A team of scientists and designers recently teamed up to create a tool that would show Australians and the world what the climate is expected to be like in 2050 and made a startling discovery.
“In 30 years, winter may no longer exist,” researcher Geoff Hinchliffe said in a press release, revealing yet another way of alienating climate is about to drastically change life on Earth.
The team, made up of designers from the Australian National University School of Art and Design (ANU) and the ANU Institute for Climate Change, relies on data from the Bureau of Meteorology and Scientific Information.
Once compiled the data, the ANU team looked for a way to make this discovery public in a way as special as possible.
And meteorologists thought that the way to make it even more attractive to the public was by putting in a single image all the information over the years and so that each person could identify his area.
After gathering the data, the team thought of creating the most attractive way to present it.
“We looked at the average historical temperatures of each season and compared them with the projected data,” Hinchliffe explained, “and what we found everywhere is that there really is no stable winter period.”
Instead of winter, researchers believe that people in some parts of the world will experience spring, autumn and a longer season that they are calling “new summer”.

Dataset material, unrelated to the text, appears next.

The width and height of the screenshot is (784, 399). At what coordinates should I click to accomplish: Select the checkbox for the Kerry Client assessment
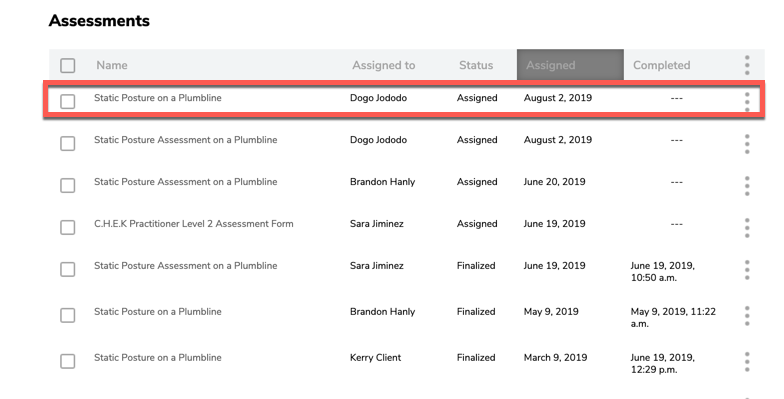(x=68, y=361)
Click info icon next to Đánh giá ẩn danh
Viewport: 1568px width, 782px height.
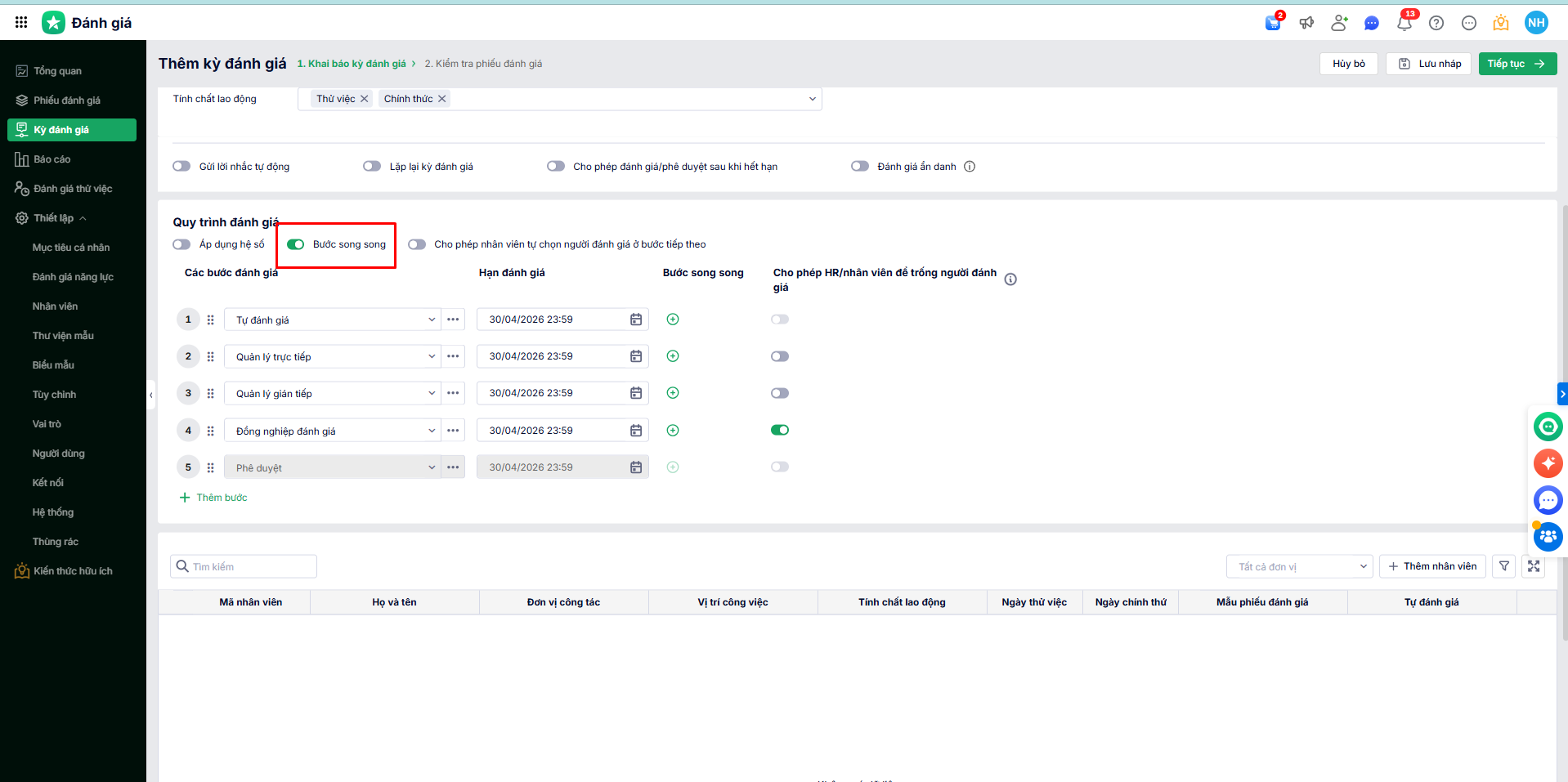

During this new season, temperatures will consistently peak above 40 degrees Celsius for stable periods of time, based on forecasts.
This is not the only initiative aimed at presenting climate forecasts to the public in an effective way.
In February, a team of U.S. researchers unveiled a similar online app that compares the climate of U.S. cities in 2080 to the climate of other cities today. For example, she notes that the climate of Washington, DC in 2080 is likely to be like that of northern Mississippi today.